Part 2 - Recommender Systems

DAT410_2

Introduction

Recommender systems are used (all over the internet) to serve ads, suggest purchases, rank posts on social media and much more.

Image you’re running a book web store (totally not an example of Amazon). You have a catalogue of 100 000 books which we need to display to our users.

Which books should you display in order to maximize sales?

The uniform strategy

A traditional strategy is to display books that sell well overall or the books that are on sale.

On average, these books are likely to sell, but not to every user.

Can we do better?

Note, if you can’t interact with your users then this is the best strategy (probably).

The personalized strategy

Recommender systems try to personalize the display policy, each user is assigned their own recommendations.

Why is the individual preferable?

Say that the probability of buying a book (can be different books for different users) is 60%. The average sales of any single book (probably) is lower than 60%.

The average sales of a book is lower than the probability of a user buying a book.

But, how do we figure out users’ preferences, and how do we distinguish between users?

To distinguish between users, we must know something about them. We could ask them directly what they like, but this is not always a good indicator of what they actually like.

However, we can collect data passively and make our own judgment.

For example, a book web store needs to collect purchase logs (which is high-dimensional data, time, price, book, etc.).

Based on our logs, we can try to predict future purchases (given certain parameters).

Recommender systems attempt to solve this problem.

Objectives & Proxies

Let’s define our objective, our objective can look a lot different, depending on who and why a recommender system is needed. But an objective should encapsulate what we want to achieve from our system, it should also be subject of evaluation, are we doing well?

Delayed objectives

However, some objectives are delayed (long-term) and are hard(er) to optimize directly.

They are often hard to,

Specify — e.g., user engagement, how do we define engagement?.
Measure — e.g., user satisfaction, how do we measure satisfaction?.

※

» **SET TASK A**
Name every use of recommender systems that the recommender systems notes list in their opening sentence.
» **SET TASK B**
In the recommender systems notes, quote everything from "However, some objectives" down to "we measure satisfaction?.".
The listing that follows the recommender systems notes has nothing to do with the work here.

» **GIVEN MATERIAL**
※

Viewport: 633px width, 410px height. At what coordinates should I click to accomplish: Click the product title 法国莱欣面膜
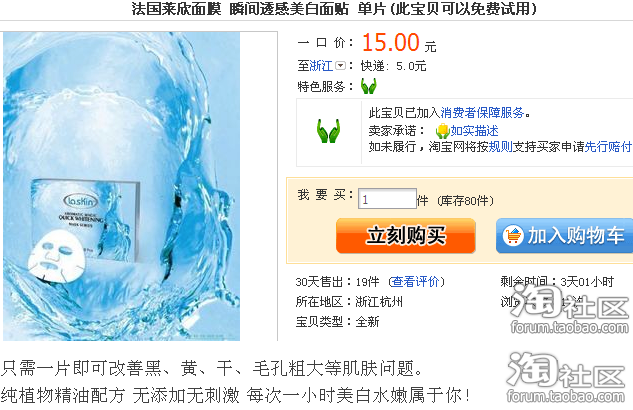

※

» **EXERCISE RESULT A**
- Serving ads
- Suggesting purchases
- Ranking posts on social media

» **EXERCISE RESULT B**
However, some objectives are delayed (long-term) and are hard(er) to optimize directly.

They are often hard to,

Specify — e.g., user engagement, how do we define engagement?.
Measure — e.g., user satisfaction, how do we measure satisfaction?.